Reproduce the data below, from its first line through the line containing "Educators [479, 75]", with both of those lines included.

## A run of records
>> Start

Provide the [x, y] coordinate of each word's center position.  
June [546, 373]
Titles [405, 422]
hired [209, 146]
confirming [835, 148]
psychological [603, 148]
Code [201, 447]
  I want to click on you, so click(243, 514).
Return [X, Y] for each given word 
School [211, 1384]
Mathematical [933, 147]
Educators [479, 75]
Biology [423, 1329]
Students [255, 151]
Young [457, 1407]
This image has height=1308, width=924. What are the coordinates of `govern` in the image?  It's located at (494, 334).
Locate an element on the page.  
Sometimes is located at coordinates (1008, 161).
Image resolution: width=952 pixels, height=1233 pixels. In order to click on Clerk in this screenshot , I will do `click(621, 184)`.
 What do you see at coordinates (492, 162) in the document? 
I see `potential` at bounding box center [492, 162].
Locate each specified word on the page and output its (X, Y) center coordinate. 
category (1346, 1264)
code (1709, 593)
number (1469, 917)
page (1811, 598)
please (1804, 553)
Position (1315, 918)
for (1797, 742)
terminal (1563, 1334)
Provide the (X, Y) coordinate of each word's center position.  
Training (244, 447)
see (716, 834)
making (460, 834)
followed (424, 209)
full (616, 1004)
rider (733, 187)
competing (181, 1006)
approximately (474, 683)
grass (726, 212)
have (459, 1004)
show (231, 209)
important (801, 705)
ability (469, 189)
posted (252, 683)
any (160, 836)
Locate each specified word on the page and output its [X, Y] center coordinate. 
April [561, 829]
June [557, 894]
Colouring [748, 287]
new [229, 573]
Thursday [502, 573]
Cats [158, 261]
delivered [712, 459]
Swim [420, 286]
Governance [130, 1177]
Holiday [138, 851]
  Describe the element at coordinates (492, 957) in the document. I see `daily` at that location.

>> End

## EXERCISE RESULT
Provide the [x, y] coordinate of each word's center position.  
June [546, 373]
Titles [405, 422]
hired [209, 146]
confirming [835, 148]
psychological [603, 148]
Code [201, 447]
  I want to click on you, so click(243, 514).
Return [X, Y] for each given word 
School [211, 1384]
Mathematical [933, 147]
Educators [479, 75]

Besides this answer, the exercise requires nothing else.